◆ Task prompt ◆
Somewhere below is a line with "Given: Click the low-to-high price range bar" and, later, a line with "Click the 返回 back arrow icon"; repeat those two lines and all the lines between them, exactly as they are.

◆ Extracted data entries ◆
^^^^
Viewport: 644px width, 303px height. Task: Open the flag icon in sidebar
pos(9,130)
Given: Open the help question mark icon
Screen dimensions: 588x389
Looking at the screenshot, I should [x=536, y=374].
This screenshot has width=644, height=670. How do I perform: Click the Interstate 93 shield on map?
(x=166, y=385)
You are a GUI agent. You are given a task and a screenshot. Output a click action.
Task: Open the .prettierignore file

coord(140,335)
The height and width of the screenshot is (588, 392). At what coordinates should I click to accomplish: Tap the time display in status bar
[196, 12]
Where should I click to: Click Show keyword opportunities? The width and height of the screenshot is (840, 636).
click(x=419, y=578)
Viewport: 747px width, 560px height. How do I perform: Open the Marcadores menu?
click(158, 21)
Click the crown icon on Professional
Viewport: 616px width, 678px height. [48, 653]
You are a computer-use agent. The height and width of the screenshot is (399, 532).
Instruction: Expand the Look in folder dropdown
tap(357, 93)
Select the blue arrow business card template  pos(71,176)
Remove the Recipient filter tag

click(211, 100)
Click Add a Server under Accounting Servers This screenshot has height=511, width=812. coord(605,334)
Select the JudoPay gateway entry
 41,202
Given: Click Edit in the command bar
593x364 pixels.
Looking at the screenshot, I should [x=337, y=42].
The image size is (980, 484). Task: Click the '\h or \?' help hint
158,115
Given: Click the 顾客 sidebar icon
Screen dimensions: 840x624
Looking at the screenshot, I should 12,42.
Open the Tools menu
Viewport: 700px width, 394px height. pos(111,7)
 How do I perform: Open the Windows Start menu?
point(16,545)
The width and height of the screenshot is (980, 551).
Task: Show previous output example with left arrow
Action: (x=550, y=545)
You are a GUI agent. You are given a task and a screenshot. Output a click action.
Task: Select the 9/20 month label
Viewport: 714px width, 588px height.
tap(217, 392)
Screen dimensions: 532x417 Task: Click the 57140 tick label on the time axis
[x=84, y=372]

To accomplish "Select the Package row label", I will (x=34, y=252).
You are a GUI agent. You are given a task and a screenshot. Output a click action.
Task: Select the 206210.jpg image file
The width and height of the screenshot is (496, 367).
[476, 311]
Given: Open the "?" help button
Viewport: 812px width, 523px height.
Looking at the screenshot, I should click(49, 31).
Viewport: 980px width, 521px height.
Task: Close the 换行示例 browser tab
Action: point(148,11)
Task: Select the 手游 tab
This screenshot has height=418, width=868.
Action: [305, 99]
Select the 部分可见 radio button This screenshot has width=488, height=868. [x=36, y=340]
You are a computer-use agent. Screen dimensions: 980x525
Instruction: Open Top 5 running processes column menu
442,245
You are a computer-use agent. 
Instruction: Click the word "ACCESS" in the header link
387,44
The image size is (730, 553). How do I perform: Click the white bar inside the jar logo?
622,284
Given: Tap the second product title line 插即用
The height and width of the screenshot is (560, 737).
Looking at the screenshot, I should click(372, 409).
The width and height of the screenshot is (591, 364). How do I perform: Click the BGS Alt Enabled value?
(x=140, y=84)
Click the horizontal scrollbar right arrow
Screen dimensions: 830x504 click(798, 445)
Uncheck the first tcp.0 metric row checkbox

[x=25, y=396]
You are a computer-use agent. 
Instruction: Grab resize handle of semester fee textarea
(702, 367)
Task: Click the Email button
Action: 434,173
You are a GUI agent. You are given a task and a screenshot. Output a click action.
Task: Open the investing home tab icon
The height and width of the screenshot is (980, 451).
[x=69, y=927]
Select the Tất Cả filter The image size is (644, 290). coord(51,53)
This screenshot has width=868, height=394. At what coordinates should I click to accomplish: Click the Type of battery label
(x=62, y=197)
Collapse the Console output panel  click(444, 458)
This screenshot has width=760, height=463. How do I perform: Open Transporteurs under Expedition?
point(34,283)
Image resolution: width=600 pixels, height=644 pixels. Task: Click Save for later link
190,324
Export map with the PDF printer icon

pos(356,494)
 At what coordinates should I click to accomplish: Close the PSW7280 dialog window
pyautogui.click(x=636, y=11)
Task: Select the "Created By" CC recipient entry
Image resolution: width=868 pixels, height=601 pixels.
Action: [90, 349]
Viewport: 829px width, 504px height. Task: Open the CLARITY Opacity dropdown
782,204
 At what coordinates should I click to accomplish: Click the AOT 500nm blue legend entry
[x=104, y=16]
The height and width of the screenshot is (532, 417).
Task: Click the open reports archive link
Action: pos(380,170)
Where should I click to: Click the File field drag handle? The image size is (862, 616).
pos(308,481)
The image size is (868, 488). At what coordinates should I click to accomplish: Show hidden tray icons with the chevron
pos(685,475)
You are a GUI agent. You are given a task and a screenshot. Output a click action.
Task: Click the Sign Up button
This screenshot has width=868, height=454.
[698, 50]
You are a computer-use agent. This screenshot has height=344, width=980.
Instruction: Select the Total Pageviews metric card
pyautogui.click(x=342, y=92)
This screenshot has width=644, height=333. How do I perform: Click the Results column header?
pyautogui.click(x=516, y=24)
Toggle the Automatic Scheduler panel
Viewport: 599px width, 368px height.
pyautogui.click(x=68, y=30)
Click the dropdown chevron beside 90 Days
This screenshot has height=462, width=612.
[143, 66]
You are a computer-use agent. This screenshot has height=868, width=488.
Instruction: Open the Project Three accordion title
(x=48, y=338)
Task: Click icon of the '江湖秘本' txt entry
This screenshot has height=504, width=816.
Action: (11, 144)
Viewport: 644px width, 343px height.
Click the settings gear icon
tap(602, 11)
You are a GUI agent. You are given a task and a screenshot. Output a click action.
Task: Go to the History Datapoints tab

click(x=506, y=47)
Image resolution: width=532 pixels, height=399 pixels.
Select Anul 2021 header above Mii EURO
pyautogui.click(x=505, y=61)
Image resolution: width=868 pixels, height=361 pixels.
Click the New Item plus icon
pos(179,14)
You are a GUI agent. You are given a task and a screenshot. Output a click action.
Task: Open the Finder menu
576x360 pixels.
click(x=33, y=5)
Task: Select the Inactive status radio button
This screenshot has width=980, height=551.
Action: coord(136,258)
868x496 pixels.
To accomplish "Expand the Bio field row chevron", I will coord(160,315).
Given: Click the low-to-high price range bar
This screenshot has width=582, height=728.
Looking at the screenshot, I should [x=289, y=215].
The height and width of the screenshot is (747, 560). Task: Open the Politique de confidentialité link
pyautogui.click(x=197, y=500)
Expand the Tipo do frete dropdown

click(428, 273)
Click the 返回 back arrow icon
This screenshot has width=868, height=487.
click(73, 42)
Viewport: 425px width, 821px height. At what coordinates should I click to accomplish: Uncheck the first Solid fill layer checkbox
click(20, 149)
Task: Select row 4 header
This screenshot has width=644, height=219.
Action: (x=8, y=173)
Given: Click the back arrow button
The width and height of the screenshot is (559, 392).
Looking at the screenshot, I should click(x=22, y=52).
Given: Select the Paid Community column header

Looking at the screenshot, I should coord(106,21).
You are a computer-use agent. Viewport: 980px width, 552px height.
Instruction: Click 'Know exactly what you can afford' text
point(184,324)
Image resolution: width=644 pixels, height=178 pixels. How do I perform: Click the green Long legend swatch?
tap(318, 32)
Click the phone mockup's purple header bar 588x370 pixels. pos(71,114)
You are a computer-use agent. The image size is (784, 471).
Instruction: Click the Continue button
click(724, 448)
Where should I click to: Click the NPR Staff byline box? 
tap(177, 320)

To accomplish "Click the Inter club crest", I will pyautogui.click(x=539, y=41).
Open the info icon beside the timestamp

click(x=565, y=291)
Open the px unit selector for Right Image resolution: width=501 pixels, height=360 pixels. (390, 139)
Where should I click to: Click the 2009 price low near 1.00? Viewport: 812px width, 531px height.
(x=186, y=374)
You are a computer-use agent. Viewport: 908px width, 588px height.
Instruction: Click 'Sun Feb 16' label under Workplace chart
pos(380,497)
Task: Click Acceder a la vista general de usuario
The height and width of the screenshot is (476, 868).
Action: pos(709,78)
^^^^
◆ Written answer ◆
Given: Click the low-to-high price range bar
This screenshot has width=582, height=728.
Looking at the screenshot, I should [x=289, y=215].
The height and width of the screenshot is (747, 560). Task: Open the Politique de confidentialité link
pyautogui.click(x=197, y=500)
Expand the Tipo do frete dropdown

click(428, 273)
Click the 返回 back arrow icon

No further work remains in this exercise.